Off the top of my head I can recall Marcelo also using armbars, heel hooks, triangle chokes and omo plata variations in competition. But after watching countless hours of him rolling (and getting tapped out by him myself repeatedly) it’s clear that the north-south choke, the rear naked choke, and the dual arm-neck attack from the crucifix are his bread and butter.
Those submissions are part of his go-to strategy. They are the last moves in his default gameplan.
So you need a plan, ESPECIALLY if you compete.

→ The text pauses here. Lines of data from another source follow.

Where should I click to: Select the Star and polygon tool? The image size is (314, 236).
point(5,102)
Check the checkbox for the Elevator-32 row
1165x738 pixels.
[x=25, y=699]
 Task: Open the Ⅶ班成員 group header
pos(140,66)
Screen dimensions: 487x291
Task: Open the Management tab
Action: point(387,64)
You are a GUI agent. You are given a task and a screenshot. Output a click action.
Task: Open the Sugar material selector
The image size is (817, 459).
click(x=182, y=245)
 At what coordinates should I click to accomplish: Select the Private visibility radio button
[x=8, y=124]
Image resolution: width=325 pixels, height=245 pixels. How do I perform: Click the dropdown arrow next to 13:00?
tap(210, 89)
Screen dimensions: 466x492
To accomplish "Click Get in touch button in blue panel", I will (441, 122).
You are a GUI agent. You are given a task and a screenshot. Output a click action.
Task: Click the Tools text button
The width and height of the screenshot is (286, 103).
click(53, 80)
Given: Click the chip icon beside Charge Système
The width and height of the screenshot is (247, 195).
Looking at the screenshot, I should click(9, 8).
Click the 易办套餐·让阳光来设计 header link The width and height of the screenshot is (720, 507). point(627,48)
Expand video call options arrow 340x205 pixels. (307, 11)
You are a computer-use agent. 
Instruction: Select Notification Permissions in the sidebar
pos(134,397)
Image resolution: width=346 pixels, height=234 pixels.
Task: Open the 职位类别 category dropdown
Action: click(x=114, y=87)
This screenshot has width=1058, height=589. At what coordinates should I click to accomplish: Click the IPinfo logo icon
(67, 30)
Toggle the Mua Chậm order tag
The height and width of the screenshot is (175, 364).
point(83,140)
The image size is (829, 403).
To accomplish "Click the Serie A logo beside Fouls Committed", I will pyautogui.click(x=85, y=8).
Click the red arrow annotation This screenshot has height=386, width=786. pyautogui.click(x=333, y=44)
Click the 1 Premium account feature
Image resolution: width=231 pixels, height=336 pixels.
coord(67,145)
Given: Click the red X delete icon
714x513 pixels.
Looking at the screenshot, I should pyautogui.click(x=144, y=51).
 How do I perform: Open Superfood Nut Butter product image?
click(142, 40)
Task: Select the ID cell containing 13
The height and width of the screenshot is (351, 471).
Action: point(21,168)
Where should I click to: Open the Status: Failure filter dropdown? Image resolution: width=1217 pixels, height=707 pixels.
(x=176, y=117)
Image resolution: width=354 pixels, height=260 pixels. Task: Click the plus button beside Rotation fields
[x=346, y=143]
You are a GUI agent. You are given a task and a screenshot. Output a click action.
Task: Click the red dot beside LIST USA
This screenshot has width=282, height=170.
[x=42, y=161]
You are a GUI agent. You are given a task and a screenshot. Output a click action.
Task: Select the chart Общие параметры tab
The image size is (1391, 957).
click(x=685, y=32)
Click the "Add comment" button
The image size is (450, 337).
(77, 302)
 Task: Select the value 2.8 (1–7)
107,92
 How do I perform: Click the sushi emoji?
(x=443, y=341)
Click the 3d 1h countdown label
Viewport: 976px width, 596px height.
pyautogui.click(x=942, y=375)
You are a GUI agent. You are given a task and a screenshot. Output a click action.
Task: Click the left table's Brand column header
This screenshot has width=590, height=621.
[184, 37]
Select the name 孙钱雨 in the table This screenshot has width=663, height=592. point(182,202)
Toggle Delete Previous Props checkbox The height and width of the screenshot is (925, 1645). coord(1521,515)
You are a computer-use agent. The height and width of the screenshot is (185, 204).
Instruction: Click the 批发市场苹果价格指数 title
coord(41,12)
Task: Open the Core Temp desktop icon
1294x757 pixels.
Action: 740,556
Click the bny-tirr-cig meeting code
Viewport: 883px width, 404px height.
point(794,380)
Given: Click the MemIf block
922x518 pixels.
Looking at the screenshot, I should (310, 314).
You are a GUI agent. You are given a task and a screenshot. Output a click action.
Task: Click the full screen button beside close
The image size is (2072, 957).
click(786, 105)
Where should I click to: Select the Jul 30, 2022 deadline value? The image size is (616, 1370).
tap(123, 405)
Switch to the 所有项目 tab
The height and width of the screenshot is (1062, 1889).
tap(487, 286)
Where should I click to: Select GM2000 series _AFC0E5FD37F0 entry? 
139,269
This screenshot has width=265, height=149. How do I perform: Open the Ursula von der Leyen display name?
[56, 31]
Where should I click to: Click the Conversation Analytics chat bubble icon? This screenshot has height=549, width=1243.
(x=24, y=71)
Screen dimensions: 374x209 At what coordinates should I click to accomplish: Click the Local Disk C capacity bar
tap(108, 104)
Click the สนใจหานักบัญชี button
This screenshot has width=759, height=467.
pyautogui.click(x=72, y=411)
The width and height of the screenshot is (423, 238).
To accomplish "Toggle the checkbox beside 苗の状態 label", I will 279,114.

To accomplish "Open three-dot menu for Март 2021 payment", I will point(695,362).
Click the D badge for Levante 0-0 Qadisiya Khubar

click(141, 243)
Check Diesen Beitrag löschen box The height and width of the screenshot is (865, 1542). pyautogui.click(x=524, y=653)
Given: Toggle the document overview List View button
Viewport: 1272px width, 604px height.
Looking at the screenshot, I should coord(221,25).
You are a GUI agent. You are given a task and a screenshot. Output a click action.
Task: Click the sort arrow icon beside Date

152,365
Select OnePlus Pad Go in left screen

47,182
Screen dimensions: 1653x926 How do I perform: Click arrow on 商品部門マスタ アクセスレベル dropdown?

Don’t just go out there and see what you feel like doing in the heat of the moment. Instead go out there KNOWING what your first couple of moves are, exactly what position you’re trying to get to, and exactly what submissions you’re going to shoot for. Then go out there and try to impose your ‘A game’ on your opponent.
If he beats you despite you having used your A game then he’s better than you – no shame in that. But if you go out there and lose after using your B, C, or D game on him, then you’ll never know if you were better than him.
Lead with your best stuff. Don’t keep it in reserve.
David Meyer who wrote ‘Training for Competition’ summed it up perfectly when I interviewed him about competition in BJJ and submission grappling. At one point David said:
“Plan beats no plan.”
Be like Ronda Rousey, Brandon Mullins, Marcelo Garcia and David Meyer.
Know what your best moves are, and put them together in a logical sequence taking you from the the beginning of the match through to the end where you tap out your opponent. Then train that sequence, and the transitions between those moves, until your default game plan is second nature.
Of course s*** happens. We know that you won’t always be able to follow your game plan. That’s OK, after all you also drill bad positions and situations , right?
But many times your match will go exactly according to plan, so long as you actually have one!
Remember: plan beats no plan, so get yourself a plan!